The idea that most of the cells in our body aren’t actually human flashed me back to the Buddhist concept anatman, which posits that there is no intrinsic, fixed, monolithic self.  To use the Western term, there is no intrinsic “soul”.

As an aside, Buddhist doctrines on reincarnation make for fun reading, given that there should be nothing to reincarnate!  The most intellectually satisfying argument I’ve read argues for reincarnation-without-transmutation.  The analogy would be of a lit match lighting a second match, then going out.  The fire lives on — it has been “reincarnated” in the second match — even though the flame from the first match has gone out.  One’s personhood disappears, but its effects can ripple onwards, like the ripples of water in a pond into which has a pebble has been thrown.  This is very different from most notions of reincarnation, which tend to involve one’s personality making a return trip to life’s merry-go-round.

In the Buddhist perspective, one’s personhood is a transitory product of the interaction of various factors — genetic, environmental, cultural, and so forth.  (This is the idea of dependent arising.)  As the factors acting upon it change, so does the personhood; there’s nothing intrinsic that remains the same.  As people grow from youth to maturity to senescence, their character may change with their circumstances.  A sorrowful example would be the changes in personhood undergone by patients as dementia envelops them.  The previous personality ceases to be.  Presumably, reincarnation / resurrection enthusiasts believe the personhood of such individuals would return in pre-disease form.

In an analogous way, scientific inquiry has shown us that our bodies are not intrinsically human; indeed, without symbiotic microflora, our digestive system wouldn’t work properly.  Rather, our bodies are the product of the interaction of our outnumbered (!) human cells with hundreds of microbe species, in a reasonably symbiotic relationship.  And if the ratios or populations of microbes within us change, our bodies might noticeably change, too.

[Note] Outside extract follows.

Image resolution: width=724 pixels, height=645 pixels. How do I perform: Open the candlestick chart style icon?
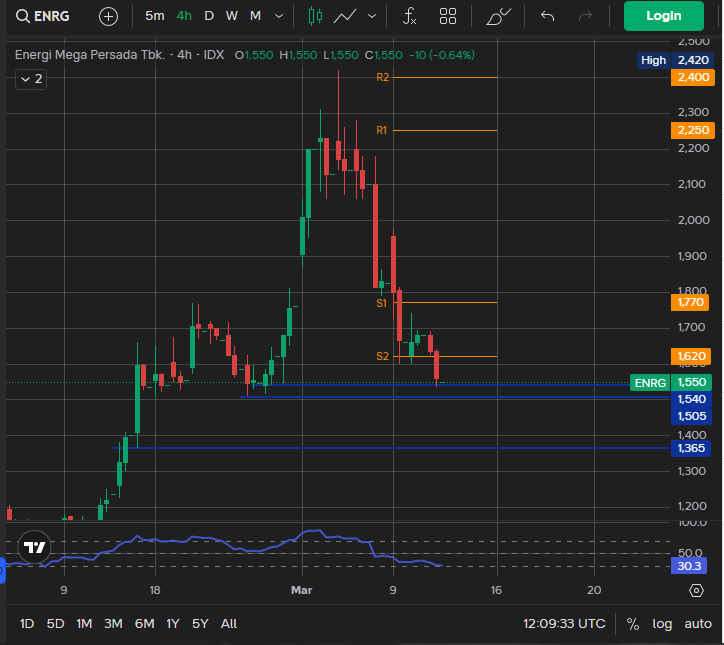(315, 16)
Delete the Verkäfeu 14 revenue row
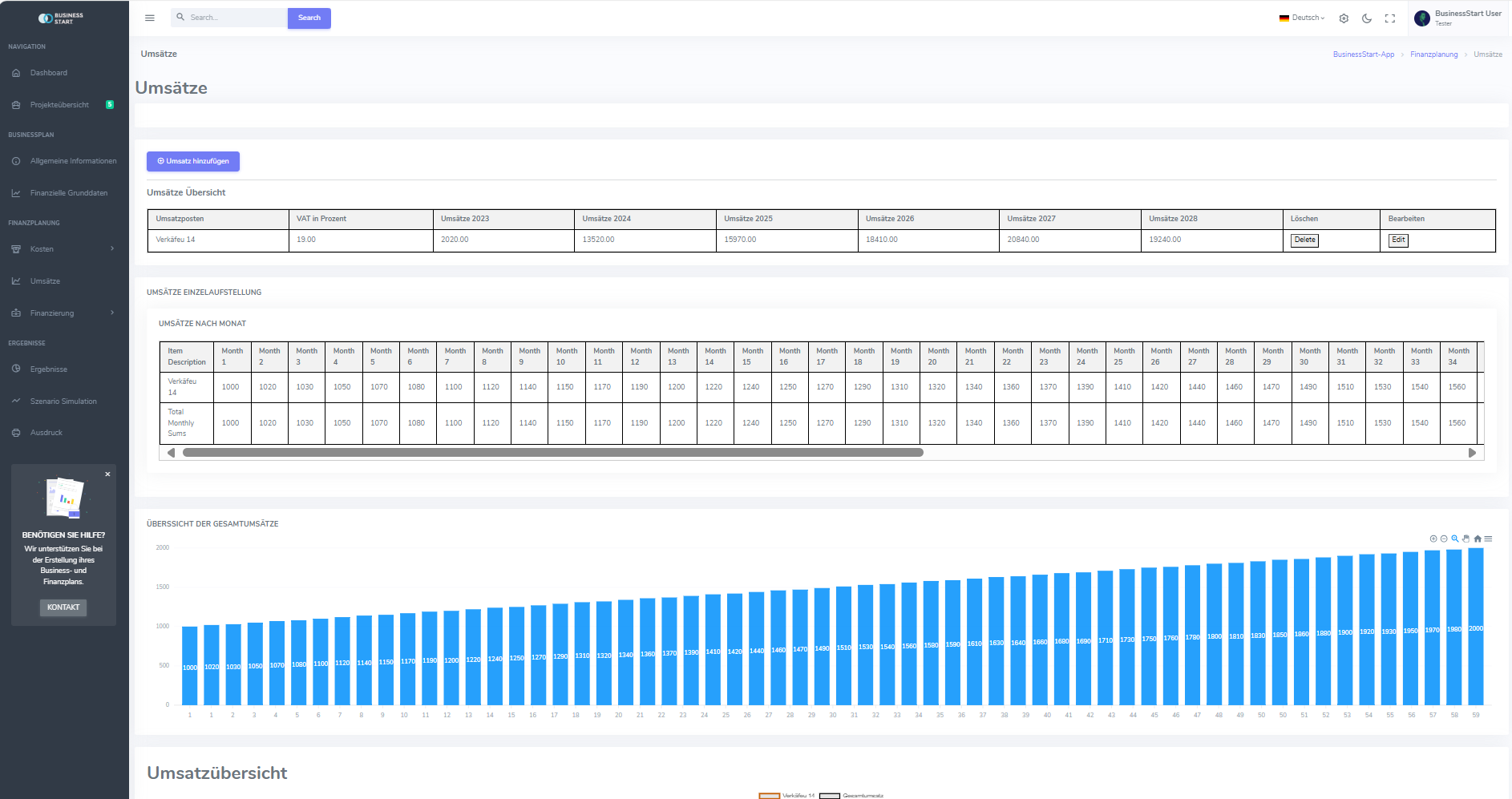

Extrapolating this analogy outwards one layer, we commonly think of our communities and countries from a strictly human perspective: population, demographics, GDP, unemployment, and so forth.  But this externalizes factors which deeply shape our societies — the climate, terrain, and the various biological subsystems which support us.  And just as ill-health of our gut flora eventually reflects in our own vigour, historical examples exist of societies collapsing as the biological systems supporting them, fail.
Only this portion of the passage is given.